Germany's slippery slopes make for super sledding
STUTTGART, Germany — The Friday before New Year’s weekend. A day off for most of the military. A perfect day for sledding.
“It’s fast and it’s fun, especially that jump up there,” said 13-year-old Tyler Vaughn. “I went like about 4 feet. It felt like it, anyway.”
Conditions were ideal for sledding at Robinson Barracks in Stuttgart. There was a lot of fresh snow, it was cold enough to keep it powdery, but sunny enough to stay warm.
About 75 people were frolicking on the hill, which was about 150 yards long. Two dogs — Rika, a 5-month-old Hungarian Vizsla, and Petra, an 11-month-old Springer spaniel — were running down the hill after the sledders.
The hill was steep enough to pick up good speed but not too steep or too long, which made walking back up a little easier. The half-bowl shape offers a lot of different ways down. Parts of the hill had matted-down snow, which was good for the saucers, flat plastic sleds and inner-tubes. Parts were a little deeper, which worked well for the taller German-made sleds with two runners.
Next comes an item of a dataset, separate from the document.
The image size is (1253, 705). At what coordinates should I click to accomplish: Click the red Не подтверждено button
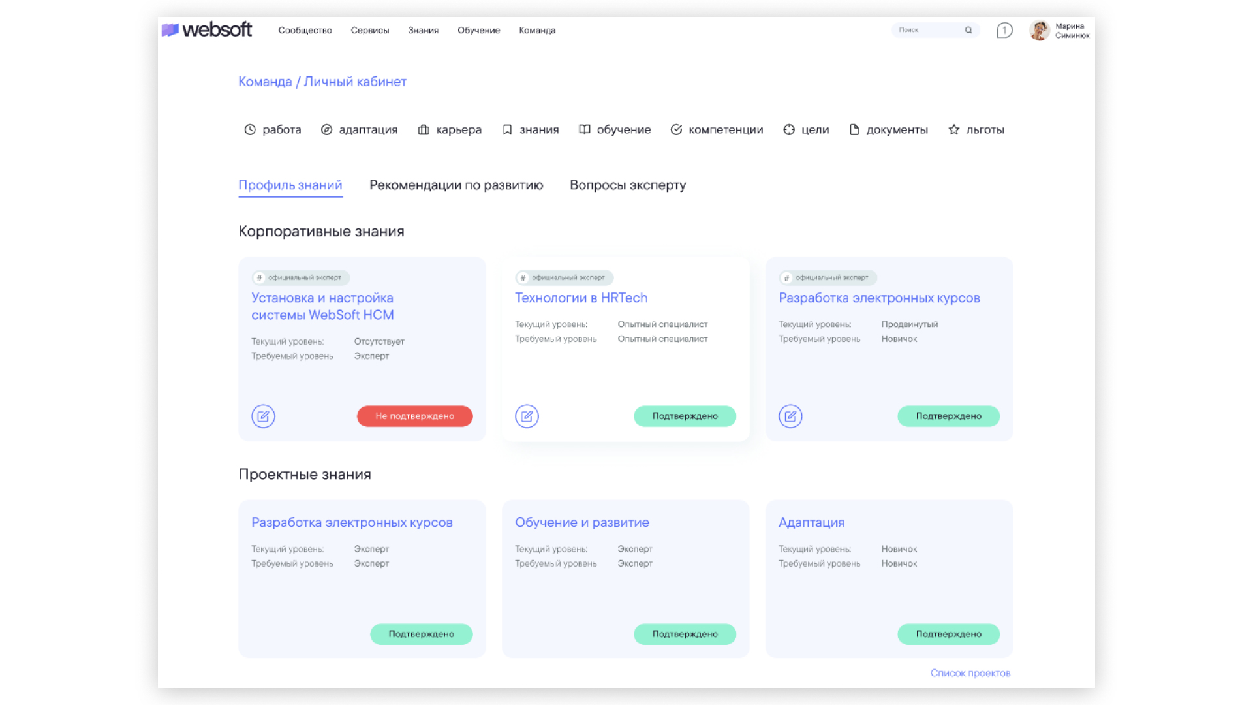(414, 416)
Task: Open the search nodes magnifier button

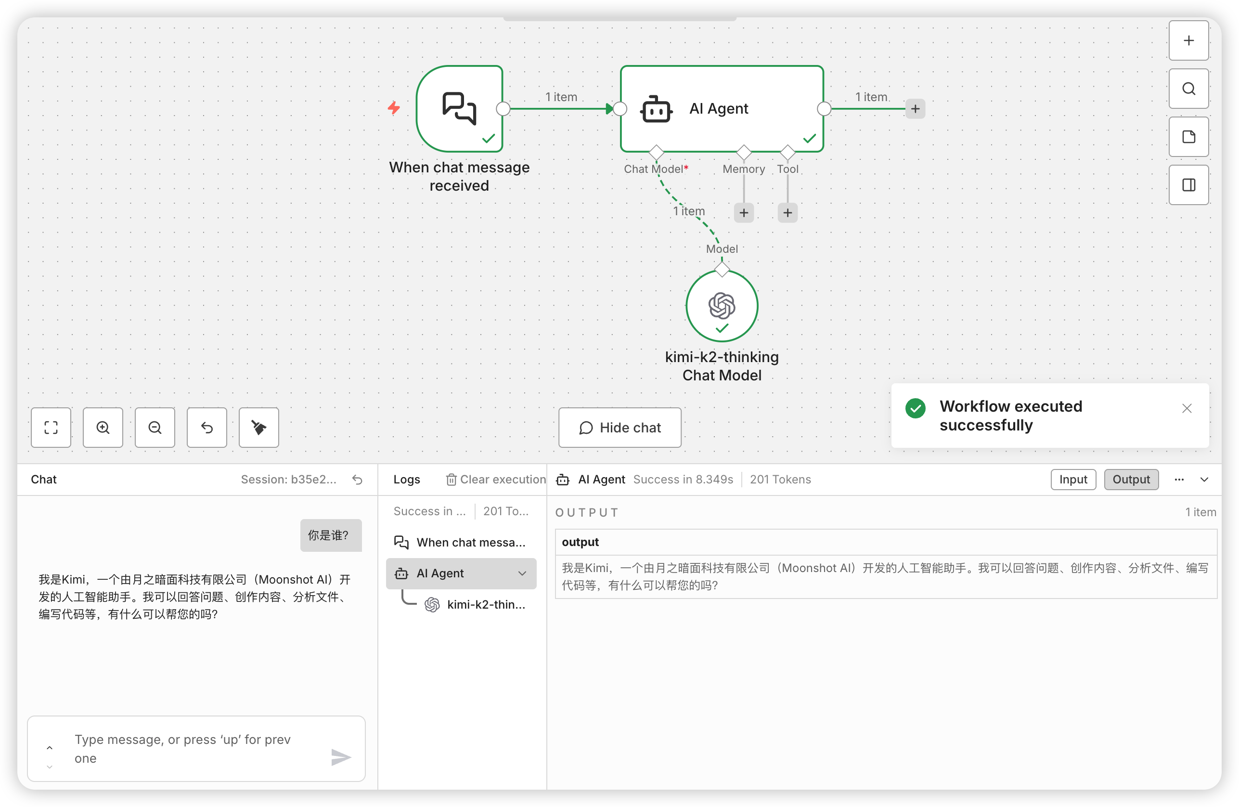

“On the powder they go great because they’ve got the high ground clearance,” said Air Force Lt. Col. Brian Norman.
There was even a sled with a baby seat.
The key to good sledding: Let gravity do the work.
“Don’t try to steer, unless you’re going to hit somebody,” said 14-year-old Scott Norman. “When you try to steer, you start wobbling back and forth and then you flip over.”